*** Extracted records ***

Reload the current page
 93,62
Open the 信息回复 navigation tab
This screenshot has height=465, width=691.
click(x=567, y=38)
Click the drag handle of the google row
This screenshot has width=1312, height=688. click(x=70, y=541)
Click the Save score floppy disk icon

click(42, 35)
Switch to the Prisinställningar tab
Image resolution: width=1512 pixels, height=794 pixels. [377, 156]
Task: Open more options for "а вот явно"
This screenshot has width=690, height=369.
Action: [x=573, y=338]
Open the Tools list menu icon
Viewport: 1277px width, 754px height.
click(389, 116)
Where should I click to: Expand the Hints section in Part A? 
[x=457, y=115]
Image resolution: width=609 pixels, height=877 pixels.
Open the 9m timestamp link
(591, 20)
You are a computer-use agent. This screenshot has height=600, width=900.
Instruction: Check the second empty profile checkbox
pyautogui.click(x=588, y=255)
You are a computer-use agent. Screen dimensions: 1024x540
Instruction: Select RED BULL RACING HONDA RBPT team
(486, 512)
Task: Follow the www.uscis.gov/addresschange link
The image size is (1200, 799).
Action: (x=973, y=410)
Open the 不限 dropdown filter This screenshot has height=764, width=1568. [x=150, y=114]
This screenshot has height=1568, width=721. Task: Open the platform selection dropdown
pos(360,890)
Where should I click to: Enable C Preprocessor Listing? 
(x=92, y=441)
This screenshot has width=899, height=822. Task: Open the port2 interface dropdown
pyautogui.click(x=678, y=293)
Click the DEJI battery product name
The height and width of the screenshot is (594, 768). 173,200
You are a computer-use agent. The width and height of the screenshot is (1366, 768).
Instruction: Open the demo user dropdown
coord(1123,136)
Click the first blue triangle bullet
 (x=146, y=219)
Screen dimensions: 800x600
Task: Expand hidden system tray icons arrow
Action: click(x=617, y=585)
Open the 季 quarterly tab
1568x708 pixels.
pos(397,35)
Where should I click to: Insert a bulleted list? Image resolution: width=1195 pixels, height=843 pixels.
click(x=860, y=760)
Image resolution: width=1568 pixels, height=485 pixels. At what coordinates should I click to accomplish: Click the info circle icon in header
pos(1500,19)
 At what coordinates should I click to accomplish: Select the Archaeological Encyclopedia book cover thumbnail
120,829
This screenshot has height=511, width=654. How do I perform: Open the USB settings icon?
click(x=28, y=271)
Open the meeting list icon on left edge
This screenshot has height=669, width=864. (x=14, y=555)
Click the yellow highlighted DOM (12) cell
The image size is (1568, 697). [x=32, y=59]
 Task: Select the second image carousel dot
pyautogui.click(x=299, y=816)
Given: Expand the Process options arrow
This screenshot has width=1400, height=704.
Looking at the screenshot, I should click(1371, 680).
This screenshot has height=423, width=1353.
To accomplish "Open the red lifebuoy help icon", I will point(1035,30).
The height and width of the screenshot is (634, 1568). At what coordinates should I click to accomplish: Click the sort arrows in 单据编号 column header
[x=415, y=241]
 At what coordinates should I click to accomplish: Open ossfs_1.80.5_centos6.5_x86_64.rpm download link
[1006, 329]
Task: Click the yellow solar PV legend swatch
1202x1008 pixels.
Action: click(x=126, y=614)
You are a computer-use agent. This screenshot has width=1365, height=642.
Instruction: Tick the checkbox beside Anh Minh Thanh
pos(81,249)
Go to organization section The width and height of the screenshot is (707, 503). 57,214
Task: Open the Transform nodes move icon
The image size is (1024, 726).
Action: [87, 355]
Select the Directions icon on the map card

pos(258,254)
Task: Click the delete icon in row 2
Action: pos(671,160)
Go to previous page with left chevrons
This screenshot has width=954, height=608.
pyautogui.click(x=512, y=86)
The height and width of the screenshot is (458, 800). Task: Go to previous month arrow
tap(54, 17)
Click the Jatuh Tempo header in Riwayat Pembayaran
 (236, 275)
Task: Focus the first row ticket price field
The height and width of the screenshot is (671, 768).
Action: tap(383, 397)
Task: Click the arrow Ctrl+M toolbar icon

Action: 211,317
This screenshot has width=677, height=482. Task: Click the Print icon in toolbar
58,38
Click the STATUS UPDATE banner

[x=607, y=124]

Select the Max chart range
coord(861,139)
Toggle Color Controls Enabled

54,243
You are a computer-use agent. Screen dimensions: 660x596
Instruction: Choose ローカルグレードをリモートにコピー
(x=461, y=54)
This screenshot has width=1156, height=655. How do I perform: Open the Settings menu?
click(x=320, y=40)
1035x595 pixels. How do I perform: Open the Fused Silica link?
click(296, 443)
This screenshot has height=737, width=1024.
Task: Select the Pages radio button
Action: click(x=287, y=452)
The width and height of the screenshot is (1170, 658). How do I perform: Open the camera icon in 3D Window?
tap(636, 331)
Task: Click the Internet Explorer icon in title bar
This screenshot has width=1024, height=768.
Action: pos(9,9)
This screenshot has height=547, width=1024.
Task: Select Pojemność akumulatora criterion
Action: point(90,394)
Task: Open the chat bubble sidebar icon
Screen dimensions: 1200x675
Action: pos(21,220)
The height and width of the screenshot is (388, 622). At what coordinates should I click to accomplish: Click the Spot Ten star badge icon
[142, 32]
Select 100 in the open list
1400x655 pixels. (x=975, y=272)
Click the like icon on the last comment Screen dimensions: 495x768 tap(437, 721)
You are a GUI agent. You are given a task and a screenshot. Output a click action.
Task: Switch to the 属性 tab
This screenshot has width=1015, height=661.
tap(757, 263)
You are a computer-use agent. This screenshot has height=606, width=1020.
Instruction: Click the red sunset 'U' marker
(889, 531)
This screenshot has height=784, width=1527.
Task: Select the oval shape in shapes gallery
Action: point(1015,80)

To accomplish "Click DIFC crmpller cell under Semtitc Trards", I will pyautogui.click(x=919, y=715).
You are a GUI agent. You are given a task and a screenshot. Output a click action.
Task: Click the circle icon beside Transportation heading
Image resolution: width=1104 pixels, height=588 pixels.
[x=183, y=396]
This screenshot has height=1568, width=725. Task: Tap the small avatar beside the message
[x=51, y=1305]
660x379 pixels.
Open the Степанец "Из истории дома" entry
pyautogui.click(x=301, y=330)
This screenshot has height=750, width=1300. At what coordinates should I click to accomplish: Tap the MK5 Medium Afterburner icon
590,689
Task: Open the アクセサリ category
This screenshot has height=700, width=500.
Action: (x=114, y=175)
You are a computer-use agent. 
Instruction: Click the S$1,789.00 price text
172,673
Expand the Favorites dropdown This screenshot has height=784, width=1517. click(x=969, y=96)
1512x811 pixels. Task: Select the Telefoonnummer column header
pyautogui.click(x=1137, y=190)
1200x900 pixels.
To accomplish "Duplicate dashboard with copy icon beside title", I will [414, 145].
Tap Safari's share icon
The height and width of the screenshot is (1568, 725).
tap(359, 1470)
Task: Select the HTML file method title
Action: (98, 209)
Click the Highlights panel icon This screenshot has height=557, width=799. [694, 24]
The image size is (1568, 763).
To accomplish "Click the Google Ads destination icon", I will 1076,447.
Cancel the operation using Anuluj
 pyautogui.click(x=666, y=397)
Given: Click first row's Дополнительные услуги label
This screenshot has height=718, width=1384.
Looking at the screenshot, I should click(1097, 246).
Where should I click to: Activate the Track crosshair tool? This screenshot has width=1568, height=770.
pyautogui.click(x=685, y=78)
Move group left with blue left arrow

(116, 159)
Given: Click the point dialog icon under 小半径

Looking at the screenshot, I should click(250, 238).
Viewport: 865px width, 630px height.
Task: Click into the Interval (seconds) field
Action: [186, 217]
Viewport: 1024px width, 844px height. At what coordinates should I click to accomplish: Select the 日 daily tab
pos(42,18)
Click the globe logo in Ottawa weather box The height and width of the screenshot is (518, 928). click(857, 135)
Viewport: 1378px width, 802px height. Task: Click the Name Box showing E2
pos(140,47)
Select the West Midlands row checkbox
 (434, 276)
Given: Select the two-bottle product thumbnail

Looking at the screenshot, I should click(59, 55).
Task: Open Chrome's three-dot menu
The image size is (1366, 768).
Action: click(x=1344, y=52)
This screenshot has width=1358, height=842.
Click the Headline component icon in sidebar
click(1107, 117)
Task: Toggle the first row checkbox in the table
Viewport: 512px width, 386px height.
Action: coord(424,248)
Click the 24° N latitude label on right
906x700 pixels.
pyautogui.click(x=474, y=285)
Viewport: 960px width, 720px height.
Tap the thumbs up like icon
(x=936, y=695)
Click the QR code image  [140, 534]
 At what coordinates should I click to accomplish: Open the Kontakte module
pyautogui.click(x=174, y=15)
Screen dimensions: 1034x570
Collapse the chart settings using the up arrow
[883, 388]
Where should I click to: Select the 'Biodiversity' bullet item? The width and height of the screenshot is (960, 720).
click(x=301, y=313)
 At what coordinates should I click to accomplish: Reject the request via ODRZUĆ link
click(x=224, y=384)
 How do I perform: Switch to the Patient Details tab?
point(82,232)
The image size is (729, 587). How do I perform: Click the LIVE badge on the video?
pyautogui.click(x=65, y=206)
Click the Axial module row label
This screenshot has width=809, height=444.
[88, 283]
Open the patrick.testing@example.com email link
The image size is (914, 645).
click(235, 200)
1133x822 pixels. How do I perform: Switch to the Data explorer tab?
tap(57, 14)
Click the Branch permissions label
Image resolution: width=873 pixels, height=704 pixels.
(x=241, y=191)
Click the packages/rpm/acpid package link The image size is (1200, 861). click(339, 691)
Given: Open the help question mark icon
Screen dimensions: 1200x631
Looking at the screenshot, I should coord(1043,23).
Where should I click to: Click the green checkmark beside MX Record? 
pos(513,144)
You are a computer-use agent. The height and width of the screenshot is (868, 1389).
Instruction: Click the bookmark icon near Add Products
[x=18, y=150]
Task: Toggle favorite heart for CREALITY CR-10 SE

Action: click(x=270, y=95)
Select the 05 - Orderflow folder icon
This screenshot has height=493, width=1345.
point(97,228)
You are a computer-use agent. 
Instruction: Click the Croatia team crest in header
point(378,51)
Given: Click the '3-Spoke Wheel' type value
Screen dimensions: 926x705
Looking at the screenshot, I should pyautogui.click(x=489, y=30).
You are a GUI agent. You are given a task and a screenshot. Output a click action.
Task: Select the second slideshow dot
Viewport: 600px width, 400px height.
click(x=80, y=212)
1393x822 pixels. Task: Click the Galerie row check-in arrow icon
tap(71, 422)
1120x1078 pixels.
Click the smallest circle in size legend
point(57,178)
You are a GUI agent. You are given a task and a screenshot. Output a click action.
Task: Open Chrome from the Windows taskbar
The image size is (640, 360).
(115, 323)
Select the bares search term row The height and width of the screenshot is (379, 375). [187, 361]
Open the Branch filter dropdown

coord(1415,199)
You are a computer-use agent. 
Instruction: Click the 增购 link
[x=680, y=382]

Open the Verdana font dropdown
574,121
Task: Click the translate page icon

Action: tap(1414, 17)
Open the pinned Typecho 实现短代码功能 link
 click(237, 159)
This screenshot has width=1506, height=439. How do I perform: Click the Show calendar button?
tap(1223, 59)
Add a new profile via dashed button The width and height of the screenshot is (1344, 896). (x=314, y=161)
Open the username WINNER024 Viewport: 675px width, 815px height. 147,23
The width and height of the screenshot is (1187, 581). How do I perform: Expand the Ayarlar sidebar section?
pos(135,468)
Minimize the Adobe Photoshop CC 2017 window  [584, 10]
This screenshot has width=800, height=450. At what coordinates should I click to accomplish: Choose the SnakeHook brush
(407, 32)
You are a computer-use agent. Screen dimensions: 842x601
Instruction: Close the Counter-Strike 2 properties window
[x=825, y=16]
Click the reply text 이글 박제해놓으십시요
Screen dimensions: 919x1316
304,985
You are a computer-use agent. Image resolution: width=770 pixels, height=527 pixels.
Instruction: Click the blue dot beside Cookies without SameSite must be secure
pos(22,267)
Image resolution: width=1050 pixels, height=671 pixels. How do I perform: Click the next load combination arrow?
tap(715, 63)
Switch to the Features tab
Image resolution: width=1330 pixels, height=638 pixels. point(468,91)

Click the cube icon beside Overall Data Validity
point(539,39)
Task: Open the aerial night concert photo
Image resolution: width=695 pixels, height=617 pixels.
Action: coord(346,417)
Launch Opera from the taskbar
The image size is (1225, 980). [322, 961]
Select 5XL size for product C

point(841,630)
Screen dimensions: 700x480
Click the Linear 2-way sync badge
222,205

*** End of Extracted records ***

> [Task objective]
Using the listing above, show every line that includes the string "will".

> [Response to this task]
To accomplish "Open the red lifebuoy help icon", I will point(1035,30).
To accomplish "Click DIFC crmpller cell under Semtitc Trards", I will pyautogui.click(x=919, y=715).
To accomplish "Duplicate dashboard with copy icon beside title", I will [414, 145].
To accomplish "Click the Google Ads destination icon", I will 1076,447.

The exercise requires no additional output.